Originally issued on Anagram Records in 1984, 5 Against The House deserves its 32nd anniversary reissue if only because it's a decent record. Original copies of the album pop up at record fairs for a tenner or less so it's not exactly the rarest of treasures.

But a treasure it is, in places. The Tempest didn't hang around long enough to bother about a follow-up or even oversee the release of this, their one-and-only long-player - members Mark Refoy and Alex Novak had various other projects to occupy their futures such as Spacemen 3, Spiritualized and Attrition.
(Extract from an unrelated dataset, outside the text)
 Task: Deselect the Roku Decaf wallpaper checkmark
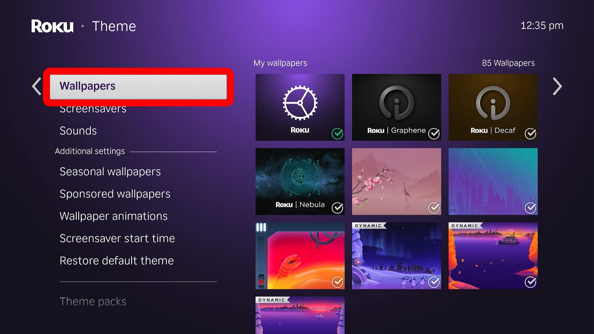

In fact, very little of 5 Against The House resembles what was to come from the musicians later careers - rather than blissed-out psychedelia and brutal industrial rock, you get equal parts The Sound, Lowlife, Magazine, A Popular History Of Signs, The Higsons and 4AD's short-lived In Camera, seemingly recorded on a shoestring. Most of the songs are more about atmosphere and intensity rather than verse-chorus-verse-chorus, although the funky Big Black Cadillac has some structure to it, even a modicum of danceability. Well, the sort that permeated a few other peers' 12" singles at the time.

The same formula is utilised on the epic Miss Deep Freeze and At A Low End, while the first half of the album possesses something of a hurried air about, a dash to the finish, particularly on Lady Left This and Which One. Blame It On The Breeze brings this new splattered-vinyl edition to a close in typically lively bass and percussion-driven style but if you head to the CD you get bonus single tracks including another floor-filler in the shape of ABC (Extended).

Perhaps more of a curio than a must-have, Optic Nerve have elevated this long-buried gem into something rather desirable. Limited to 500 copies.